What is the difference between the Procrustes distance as used in geomorph
or the cumulative landmark variation (or area difference between landmark displacement)? Both are different methods do differentiate specimens from another specimen (usually the mean shape) and are based on their landmark configuration. However, they differ in terms of the obtained results:
The Procrustes distance (Kendall 1984, Bulletin of the London Mathematical Society 16: 81–121) is the Euclidean distance in the Kendall shape space (i.e. the Euclidean distance between all the landmark coordinates between two specimens):
\(D_{F}(x,y) = \sqrt{\sum_{i}^{n}(x_{i}-y_{i})^2}\)
Where x and y are two specimens with n landmarks each.

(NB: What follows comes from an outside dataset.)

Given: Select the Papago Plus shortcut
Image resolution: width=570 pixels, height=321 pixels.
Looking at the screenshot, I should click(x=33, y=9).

The cumulative landmark variation (or area difference) is defined as follows:
\(D_{area}(x,y) = \int_{0}^{n-1} (f_{x} - f_{y})d(x,y)\)
Where \(f_{x}\) and \(f_{y}\) are ranked functions (i.e. \(f_{0} \geq f_{1} \geq f_{2} ...\)) for the landmarks in the partition and all the landmarks respectively.
## Loading the packages
if(!require(devtools)) install.packages("devtools")
if(!require(geomorph)) install.packages("geomorph")
## Loading required package: geomorph
## Loading required package: rgl
if(!require(landvR)) install_github("TGuillerme/landvR")
## Loading required package: landvR
We can compare both metrics on the geomorph
plethodon
dataset:
## Loading the plethodon dataset
data(plethodon)
## Performing the Procrustes superimposition
procrustes_super <- geomorph::gpagen(plethodon$land, print.progress = FALSE)
## The mean specimen shape
mean_shape <- landvR::select.procrustes(procrustes_super, selector = mean)
## Transforming the gpagen coordinates into a list
procrustes <- landvR::array.to(procrustes_super$coords, "list")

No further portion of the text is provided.